◆ How to complete this task: Which of the lines below include the word "will"? Pull each one out.

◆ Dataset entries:
========================================================================

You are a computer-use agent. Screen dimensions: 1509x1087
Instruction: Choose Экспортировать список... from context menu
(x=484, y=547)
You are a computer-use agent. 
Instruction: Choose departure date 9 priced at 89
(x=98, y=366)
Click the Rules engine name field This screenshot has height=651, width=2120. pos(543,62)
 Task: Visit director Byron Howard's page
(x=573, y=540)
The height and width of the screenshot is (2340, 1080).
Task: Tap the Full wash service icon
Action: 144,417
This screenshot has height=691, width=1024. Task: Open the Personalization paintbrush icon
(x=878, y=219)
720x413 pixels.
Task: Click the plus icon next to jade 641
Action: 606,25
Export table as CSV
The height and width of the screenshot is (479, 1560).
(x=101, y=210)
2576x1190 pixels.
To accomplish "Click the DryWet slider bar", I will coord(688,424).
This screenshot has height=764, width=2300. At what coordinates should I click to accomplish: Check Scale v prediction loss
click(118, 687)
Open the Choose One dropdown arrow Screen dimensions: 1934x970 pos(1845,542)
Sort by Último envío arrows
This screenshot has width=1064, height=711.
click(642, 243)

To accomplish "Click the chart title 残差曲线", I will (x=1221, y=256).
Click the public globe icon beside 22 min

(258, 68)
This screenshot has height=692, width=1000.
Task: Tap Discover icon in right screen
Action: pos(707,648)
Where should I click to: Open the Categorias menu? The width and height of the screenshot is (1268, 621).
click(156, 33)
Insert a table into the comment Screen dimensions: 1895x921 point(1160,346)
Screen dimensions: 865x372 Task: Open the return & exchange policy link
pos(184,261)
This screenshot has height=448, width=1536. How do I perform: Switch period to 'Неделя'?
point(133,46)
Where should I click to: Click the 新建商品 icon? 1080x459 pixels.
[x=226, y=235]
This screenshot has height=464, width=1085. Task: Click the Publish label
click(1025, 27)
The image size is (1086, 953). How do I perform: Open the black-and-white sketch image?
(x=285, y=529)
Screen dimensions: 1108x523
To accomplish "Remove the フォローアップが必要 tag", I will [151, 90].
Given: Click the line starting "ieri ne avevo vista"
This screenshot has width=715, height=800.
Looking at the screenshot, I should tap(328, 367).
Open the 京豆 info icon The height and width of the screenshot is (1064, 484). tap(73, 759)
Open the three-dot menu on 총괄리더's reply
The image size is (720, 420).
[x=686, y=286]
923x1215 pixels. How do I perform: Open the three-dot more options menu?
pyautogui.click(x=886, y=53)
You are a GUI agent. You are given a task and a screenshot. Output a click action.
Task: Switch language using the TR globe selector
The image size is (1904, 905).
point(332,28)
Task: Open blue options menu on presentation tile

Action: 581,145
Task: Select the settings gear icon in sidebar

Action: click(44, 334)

========================================================================

◆ Solution for this problem:
To accomplish "Click the DryWet slider bar", I will coord(688,424).
To accomplish "Click the chart title 残差曲线", I will (x=1221, y=256).
To accomplish "Remove the フォローアップが必要 tag", I will [151, 90].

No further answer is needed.